━━━ Listed records ━━━

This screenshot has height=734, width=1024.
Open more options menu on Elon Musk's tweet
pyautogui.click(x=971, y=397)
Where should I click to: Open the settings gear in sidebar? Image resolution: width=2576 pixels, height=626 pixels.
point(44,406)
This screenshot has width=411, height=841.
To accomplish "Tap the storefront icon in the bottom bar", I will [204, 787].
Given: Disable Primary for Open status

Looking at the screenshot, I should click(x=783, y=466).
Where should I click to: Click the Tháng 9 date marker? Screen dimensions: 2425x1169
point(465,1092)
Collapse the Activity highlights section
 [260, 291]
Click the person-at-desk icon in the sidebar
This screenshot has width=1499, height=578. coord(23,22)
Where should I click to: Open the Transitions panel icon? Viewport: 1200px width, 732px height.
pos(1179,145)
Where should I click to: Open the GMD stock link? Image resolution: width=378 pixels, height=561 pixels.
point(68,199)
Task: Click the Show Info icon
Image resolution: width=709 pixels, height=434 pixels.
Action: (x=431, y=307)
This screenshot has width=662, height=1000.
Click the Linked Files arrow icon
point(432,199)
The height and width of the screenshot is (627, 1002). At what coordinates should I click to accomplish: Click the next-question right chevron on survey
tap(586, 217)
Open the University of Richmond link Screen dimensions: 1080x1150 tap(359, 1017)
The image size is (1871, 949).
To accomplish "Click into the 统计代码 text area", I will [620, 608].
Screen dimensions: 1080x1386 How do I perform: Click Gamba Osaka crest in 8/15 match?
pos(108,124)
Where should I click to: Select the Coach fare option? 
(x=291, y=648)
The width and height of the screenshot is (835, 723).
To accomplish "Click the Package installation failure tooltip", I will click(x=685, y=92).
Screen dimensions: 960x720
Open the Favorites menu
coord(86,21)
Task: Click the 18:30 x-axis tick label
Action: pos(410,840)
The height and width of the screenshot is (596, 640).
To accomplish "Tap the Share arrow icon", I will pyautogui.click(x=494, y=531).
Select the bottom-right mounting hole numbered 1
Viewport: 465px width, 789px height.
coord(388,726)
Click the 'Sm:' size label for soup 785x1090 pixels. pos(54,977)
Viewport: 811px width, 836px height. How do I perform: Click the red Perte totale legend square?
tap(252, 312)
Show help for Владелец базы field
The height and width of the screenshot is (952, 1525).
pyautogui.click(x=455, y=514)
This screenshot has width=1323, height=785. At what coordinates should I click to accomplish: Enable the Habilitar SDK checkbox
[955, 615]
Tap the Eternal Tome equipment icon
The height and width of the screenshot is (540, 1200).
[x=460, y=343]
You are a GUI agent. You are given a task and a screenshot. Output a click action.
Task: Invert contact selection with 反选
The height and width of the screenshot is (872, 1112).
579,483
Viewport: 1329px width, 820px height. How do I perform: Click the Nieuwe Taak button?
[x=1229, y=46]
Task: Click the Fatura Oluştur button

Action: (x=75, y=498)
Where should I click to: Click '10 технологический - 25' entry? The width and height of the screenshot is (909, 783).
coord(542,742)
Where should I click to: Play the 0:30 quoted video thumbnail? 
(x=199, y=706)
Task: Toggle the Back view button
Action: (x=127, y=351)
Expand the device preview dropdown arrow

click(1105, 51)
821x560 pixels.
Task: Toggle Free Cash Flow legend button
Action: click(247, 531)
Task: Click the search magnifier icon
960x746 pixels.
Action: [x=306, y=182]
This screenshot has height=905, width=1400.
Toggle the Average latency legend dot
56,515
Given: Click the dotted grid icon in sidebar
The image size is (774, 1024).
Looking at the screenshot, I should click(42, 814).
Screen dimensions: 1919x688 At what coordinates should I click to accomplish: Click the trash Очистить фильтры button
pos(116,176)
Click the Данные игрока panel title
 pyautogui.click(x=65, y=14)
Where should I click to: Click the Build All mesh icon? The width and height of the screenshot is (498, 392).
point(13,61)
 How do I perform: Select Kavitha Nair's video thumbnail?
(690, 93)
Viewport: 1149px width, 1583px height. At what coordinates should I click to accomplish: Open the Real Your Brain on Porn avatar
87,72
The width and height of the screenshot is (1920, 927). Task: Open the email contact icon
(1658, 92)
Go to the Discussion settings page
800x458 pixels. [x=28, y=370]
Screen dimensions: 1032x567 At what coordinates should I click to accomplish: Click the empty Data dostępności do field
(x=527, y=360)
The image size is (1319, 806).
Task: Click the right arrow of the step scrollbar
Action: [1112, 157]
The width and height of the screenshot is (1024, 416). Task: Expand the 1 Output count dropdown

━━━

== Action item ==
Your answer should consist of every line from the entries that holds "Output".

== Response below ==
You are a GUI agent. You are given a task and a screenshot. Output a click action.
The width and height of the screenshot is (1024, 416). Task: Expand the 1 Output count dropdown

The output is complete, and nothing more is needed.